-- Collected data --

--------------------------------------------------

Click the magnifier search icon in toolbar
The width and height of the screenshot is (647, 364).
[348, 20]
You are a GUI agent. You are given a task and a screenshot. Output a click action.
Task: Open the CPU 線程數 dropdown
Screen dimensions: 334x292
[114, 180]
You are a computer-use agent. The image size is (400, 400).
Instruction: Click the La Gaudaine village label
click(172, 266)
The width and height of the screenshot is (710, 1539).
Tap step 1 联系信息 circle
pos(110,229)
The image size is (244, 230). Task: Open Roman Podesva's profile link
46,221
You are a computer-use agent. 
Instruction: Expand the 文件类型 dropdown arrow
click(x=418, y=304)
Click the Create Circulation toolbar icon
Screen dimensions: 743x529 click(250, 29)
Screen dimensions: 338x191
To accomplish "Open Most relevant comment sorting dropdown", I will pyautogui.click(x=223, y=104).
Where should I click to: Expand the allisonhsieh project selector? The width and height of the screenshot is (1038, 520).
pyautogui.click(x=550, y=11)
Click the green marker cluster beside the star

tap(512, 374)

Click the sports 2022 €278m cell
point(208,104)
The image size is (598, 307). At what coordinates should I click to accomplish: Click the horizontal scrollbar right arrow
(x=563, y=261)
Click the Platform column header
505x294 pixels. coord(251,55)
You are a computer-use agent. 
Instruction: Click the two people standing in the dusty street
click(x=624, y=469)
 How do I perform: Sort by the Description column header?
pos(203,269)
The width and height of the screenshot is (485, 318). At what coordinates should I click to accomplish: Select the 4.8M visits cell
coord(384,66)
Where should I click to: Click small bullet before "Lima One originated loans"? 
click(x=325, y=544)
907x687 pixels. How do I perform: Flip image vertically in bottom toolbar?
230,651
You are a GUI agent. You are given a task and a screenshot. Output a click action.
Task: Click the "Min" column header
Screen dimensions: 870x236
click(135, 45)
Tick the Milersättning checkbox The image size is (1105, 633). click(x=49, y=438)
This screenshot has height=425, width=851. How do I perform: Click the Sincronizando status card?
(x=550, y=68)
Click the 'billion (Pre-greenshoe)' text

--------------------------------------------------

-- What you are asked to do --
Transcribe the data above in full, exactly.

-- Answer space --
Click the magnifier search icon in toolbar
The width and height of the screenshot is (647, 364).
[348, 20]
You are a GUI agent. You are given a task and a screenshot. Output a click action.
Task: Open the CPU 線程數 dropdown
Screen dimensions: 334x292
[114, 180]
You are a computer-use agent. The image size is (400, 400).
Instruction: Click the La Gaudaine village label
click(172, 266)
The width and height of the screenshot is (710, 1539).
Tap step 1 联系信息 circle
pos(110,229)
The image size is (244, 230). Task: Open Roman Podesva's profile link
46,221
You are a computer-use agent. 
Instruction: Expand the 文件类型 dropdown arrow
click(x=418, y=304)
Click the Create Circulation toolbar icon
Screen dimensions: 743x529 click(250, 29)
Screen dimensions: 338x191
To accomplish "Open Most relevant comment sorting dropdown", I will pyautogui.click(x=223, y=104).
Where should I click to: Expand the allisonhsieh project selector? The width and height of the screenshot is (1038, 520).
pyautogui.click(x=550, y=11)
Click the green marker cluster beside the star

tap(512, 374)

Click the sports 2022 €278m cell
point(208,104)
The image size is (598, 307). At what coordinates should I click to accomplish: Click the horizontal scrollbar right arrow
(x=563, y=261)
Click the Platform column header
505x294 pixels. coord(251,55)
You are a computer-use agent. 
Instruction: Click the two people standing in the dusty street
click(x=624, y=469)
 How do I perform: Sort by the Description column header?
pos(203,269)
The width and height of the screenshot is (485, 318). At what coordinates should I click to accomplish: Select the 4.8M visits cell
coord(384,66)
Where should I click to: Click small bullet before "Lima One originated loans"? 
click(x=325, y=544)
907x687 pixels. How do I perform: Flip image vertically in bottom toolbar?
230,651
You are a GUI agent. You are given a task and a screenshot. Output a click action.
Task: Click the "Min" column header
Screen dimensions: 870x236
click(135, 45)
Tick the Milersättning checkbox The image size is (1105, 633). click(x=49, y=438)
This screenshot has height=425, width=851. How do I perform: Click the Sincronizando status card?
(x=550, y=68)
Click the 'billion (Pre-greenshoe)' text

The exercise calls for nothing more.